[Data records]

╔══

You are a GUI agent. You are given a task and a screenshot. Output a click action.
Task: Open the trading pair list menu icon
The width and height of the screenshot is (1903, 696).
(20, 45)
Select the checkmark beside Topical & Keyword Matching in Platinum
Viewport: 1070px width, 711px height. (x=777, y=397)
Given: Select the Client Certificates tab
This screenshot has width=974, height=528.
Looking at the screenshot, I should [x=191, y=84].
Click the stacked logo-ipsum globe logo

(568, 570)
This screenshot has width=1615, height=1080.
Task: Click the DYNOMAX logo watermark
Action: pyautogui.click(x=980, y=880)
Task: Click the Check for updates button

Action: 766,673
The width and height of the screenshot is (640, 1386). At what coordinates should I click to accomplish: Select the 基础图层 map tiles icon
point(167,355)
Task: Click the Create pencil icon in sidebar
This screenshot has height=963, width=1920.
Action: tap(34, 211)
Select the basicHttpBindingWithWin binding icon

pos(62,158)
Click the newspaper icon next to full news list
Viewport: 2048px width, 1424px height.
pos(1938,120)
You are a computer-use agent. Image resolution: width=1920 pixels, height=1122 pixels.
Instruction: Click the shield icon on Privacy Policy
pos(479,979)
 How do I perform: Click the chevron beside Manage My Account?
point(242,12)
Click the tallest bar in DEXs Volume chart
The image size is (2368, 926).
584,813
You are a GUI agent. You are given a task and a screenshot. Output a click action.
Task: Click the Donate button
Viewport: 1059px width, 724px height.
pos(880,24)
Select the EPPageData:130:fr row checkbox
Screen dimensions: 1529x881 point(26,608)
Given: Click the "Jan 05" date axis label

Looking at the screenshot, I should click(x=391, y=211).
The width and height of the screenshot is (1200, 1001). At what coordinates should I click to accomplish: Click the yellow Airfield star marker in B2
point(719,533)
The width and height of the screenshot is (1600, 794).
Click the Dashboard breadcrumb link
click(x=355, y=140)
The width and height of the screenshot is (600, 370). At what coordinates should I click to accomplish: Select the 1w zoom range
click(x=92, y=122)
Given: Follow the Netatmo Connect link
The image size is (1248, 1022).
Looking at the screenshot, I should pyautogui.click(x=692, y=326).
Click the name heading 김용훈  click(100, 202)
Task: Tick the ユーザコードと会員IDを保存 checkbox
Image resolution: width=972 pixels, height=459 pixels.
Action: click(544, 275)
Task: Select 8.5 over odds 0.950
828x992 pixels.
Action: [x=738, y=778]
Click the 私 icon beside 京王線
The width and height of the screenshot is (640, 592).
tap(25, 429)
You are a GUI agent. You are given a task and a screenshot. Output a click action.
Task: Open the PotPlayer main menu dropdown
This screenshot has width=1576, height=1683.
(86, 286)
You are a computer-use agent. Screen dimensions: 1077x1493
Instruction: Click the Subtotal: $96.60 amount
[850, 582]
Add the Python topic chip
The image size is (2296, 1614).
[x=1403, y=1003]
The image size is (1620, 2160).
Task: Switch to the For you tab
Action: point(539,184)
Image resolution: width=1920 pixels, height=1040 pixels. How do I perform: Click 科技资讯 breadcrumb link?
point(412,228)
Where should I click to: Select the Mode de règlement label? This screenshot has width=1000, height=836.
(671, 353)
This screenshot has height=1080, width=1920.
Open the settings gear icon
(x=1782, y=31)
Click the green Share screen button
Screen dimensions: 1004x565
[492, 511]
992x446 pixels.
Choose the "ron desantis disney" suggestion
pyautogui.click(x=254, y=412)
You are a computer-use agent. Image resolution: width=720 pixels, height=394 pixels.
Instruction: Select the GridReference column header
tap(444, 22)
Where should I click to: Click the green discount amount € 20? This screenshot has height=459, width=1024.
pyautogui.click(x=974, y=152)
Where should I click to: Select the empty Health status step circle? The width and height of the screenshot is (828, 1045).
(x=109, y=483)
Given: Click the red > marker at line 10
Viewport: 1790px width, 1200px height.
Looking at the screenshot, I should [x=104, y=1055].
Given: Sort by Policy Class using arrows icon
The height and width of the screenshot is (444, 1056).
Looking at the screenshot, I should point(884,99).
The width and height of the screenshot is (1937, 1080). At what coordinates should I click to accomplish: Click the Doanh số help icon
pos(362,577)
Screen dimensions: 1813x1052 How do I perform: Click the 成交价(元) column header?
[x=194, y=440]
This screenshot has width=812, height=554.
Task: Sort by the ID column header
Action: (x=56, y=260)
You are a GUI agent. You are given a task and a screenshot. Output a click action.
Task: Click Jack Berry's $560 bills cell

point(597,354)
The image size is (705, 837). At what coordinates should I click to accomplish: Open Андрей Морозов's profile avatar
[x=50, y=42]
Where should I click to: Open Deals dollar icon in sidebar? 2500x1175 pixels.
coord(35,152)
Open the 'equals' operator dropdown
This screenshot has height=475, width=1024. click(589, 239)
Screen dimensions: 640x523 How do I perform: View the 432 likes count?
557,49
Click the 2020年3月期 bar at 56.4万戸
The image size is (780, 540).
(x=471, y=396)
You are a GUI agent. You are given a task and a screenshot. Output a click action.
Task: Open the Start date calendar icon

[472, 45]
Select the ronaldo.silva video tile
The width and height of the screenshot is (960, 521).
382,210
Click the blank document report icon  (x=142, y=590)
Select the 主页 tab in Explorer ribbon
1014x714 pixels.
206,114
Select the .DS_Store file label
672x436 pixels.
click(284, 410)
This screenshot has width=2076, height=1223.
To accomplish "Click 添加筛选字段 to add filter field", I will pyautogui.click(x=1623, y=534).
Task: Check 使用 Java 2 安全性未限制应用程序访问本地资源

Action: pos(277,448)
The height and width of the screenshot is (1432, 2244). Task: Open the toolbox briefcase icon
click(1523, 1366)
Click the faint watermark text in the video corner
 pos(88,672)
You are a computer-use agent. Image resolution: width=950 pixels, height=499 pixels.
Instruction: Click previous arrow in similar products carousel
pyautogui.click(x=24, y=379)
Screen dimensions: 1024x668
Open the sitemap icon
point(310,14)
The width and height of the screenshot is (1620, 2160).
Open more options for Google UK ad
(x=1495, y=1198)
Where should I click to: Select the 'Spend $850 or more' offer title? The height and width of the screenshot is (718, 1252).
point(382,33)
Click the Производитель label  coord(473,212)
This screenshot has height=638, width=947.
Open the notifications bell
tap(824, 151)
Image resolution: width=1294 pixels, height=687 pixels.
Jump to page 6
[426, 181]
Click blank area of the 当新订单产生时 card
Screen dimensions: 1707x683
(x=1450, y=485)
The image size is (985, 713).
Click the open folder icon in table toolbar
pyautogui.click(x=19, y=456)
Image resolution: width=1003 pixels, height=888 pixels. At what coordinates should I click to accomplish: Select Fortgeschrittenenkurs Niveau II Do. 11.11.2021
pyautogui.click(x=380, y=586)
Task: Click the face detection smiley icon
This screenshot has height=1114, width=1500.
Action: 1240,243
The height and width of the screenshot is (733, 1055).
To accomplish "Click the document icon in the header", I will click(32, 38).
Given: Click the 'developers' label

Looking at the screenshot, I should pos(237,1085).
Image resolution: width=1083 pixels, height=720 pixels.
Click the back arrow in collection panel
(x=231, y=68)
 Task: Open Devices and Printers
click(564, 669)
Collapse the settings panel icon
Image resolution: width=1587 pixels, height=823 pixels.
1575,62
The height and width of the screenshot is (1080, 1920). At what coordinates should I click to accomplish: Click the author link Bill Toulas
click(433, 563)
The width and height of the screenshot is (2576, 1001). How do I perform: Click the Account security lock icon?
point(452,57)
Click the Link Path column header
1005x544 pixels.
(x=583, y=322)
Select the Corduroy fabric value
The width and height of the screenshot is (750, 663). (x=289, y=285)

╚══

GOAL: Pull out each line of the records above that contains the word "This".

WRITTEN SOLUTION:
This screenshot has width=974, height=528.
This screenshot has width=1615, height=1080.
This screenshot has height=963, width=1920.
This screenshot has width=1576, height=1683.
Where should I click to: Select the Mode de règlement label? This screenshot has width=1000, height=836.
This screenshot has height=1080, width=1920.
Where should I click to: Click the green discount amount € 20? This screenshot has height=459, width=1024.
This screenshot has width=812, height=554.
This screenshot has height=475, width=1024. click(589, 239)
This screenshot has width=2076, height=1223.
This screenshot has height=638, width=947.
This screenshot has height=1114, width=1500.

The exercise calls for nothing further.